Since then, traders in all the major markets across Anambra State have not been opening their shops, especially out of fear of possible attacks should they disobey the IPOB order.
Even after the IPOB leader later rescinded the sit-at-home order following the pressure mounted on him to do so by the leadership of the apex Igbo socio-cultural organisation, Ohanaeze Ndigbo, and some influential Igbo sons and daughters who cited the grave economic effects on the region’s economy, and the people, particularly the vulnerable ones, traders in the major markets in the state have continued to lock up their shops. This is because a splinter IPOB under the command of a Finland-based Simon Ekpa later emerged, and continued enforcing the sit-at-home order, terrorising and killing whoever disobeyed the order. It was estimated that over 250 lives were wasted in the circumstances in the region by the group. Prominent among the victims was Dr Chike Akunyili, the husband of the late former NAFDAC boss and Information Minister, Prof Dora Akunyili.
However, after subtle entreaties to get traders in the markets across the state, especially in Onitsha and Nnewi, to open their shops on Mondays without success, Soludo, on Wednesday, 26 January 2026, wielded the big stick, closing down the Onitsha Main Market for one week. This is probably a warning signal to readers in other markets across the state that a similar fate would befall them if they continue to lock up their shops on Mondays in obedience to the IPOB order.
Soludo fumed that the sit-at-home has become a deliberate plot, especially by political enemies, to run down the state economy. He said that over N8 billion in business transactions were being lost in the main market due to compliance with the IPOB’s Monday sit-at-home.
Soludo, however, insisted that the economic sabotage must stop and threatened to revoke any trader’s right of shop ownership if the trader failed to open his or her shop after the expiration of the one-week closure of the market by his government as a punishment to the traders for their continued locking up of their shops in compliance with the IPOB order.

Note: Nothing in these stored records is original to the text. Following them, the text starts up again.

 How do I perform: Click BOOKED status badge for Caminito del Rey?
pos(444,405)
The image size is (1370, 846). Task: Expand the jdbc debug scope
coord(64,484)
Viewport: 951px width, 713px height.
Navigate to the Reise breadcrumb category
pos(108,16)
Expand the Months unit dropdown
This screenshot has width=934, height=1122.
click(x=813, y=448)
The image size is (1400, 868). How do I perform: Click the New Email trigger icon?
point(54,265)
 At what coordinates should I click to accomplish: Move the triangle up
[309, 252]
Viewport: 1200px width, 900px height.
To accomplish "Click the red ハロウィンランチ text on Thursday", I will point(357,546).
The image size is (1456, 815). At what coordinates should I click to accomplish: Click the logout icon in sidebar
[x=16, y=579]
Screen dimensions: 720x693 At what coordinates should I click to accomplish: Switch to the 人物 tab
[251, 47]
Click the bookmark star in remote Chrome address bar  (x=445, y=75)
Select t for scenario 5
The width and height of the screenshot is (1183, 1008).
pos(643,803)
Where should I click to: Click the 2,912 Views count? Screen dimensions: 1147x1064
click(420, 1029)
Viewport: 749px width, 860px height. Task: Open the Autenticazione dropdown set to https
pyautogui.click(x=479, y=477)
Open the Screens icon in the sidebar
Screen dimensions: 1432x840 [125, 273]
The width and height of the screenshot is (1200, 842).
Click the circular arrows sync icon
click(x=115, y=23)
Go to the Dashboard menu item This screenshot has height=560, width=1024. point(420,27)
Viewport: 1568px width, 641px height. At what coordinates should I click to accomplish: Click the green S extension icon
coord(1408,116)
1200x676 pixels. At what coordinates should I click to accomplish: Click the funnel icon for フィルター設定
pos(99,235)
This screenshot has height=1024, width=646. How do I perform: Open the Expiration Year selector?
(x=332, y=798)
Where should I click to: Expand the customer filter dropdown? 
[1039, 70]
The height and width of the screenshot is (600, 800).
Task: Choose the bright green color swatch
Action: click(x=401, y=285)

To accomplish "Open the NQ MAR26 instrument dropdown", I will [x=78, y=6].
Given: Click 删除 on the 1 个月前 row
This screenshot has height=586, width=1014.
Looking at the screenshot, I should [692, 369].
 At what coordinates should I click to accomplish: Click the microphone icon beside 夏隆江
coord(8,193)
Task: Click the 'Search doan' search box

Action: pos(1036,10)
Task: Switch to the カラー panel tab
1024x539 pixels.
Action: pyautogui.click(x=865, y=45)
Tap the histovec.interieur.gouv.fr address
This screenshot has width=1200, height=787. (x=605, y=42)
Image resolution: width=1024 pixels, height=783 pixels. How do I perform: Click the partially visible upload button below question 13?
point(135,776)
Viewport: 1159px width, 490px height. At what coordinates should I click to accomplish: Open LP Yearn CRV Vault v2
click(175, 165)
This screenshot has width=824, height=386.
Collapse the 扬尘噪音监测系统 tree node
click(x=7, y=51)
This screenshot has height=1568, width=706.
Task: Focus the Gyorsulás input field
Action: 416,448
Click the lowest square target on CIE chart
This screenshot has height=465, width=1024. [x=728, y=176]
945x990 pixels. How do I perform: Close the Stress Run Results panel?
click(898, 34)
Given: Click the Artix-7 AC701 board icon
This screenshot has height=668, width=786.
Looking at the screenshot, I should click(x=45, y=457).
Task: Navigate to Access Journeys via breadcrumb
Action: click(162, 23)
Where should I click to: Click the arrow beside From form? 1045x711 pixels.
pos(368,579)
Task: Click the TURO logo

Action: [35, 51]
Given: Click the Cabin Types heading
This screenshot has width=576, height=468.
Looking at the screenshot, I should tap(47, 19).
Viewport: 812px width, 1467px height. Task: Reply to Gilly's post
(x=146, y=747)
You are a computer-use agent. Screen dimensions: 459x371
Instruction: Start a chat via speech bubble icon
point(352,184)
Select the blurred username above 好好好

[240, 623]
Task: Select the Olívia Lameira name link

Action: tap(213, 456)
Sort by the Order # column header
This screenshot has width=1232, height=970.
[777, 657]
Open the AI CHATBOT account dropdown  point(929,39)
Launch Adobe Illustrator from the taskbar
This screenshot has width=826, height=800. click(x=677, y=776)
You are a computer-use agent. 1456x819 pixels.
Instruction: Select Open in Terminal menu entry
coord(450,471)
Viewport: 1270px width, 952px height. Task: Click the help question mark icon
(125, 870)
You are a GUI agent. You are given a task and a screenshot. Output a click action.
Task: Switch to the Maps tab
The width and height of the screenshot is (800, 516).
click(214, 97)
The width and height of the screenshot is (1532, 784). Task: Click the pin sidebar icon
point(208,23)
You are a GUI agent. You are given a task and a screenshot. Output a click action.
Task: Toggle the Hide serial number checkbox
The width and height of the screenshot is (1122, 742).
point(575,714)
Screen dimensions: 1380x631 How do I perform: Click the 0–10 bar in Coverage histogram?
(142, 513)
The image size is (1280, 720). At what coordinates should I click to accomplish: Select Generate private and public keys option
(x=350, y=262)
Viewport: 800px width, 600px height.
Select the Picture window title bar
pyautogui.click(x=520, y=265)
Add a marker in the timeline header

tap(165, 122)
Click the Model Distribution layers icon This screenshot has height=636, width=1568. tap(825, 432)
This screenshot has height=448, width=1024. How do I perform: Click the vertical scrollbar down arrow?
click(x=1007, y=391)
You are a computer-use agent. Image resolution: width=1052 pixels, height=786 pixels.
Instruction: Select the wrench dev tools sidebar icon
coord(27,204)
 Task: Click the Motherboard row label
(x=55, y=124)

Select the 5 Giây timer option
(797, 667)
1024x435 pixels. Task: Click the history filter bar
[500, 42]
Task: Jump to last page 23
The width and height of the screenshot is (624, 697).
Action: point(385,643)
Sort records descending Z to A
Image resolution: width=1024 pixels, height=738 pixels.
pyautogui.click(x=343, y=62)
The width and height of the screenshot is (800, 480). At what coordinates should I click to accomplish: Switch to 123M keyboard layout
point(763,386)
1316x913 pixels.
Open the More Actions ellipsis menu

Soludo even threatened to permanently shut down the main market and redesignate it as an annexe of the state government security outfit known as ‘Agunechemba.’
At the expiration of the one-week closure and the government’s reopening of the market, traders reopened their shops, and there was no record of any attack, despite the earlier sit-at-home declaration on that very Monday in all South East states by IPOB’s spokesperson, Comrade Emma Powerful. He had insisted that the sit-at-home was to be a demonstration of solidarity with the traders in the main market over the state government’s use of force on them to open their shops against their (traders’) wishes.
However, in a counter-announcement, the lead lawyer on the IPOB legal team, Ifeanyi Ejiofor, directed the members of the separatist movement to disregard Emma Powerful’s sit-at-home solidarity order, insisting that the IPOB leader, Nnamdi Kanu, did not approve it.
The lawyer said that IPOB has already rescinded the earlier order for the sit-at-home to be observed due to its grave economic effects on the region and its people, and warned that anyone promoting the order should be observed is an enemy of the movement and the people of the South East region.
Analysts have maintained that, though Soludo said he remains committed to ending the locking up of shops by traders to observe the Monday sit-at-home, it is necessary that the government pioneer a coordinated security arrangement that would involve all South East state governments to ensure the safety of customers coming to do business in the markets.
Though traders in the Onitsha Main Market have expressed their readiness to comply with Soludo’s directive to end the sit-at-home on Mondays, many said they would only open their shops late, after waiting to see if there are no attacks by hoodlums.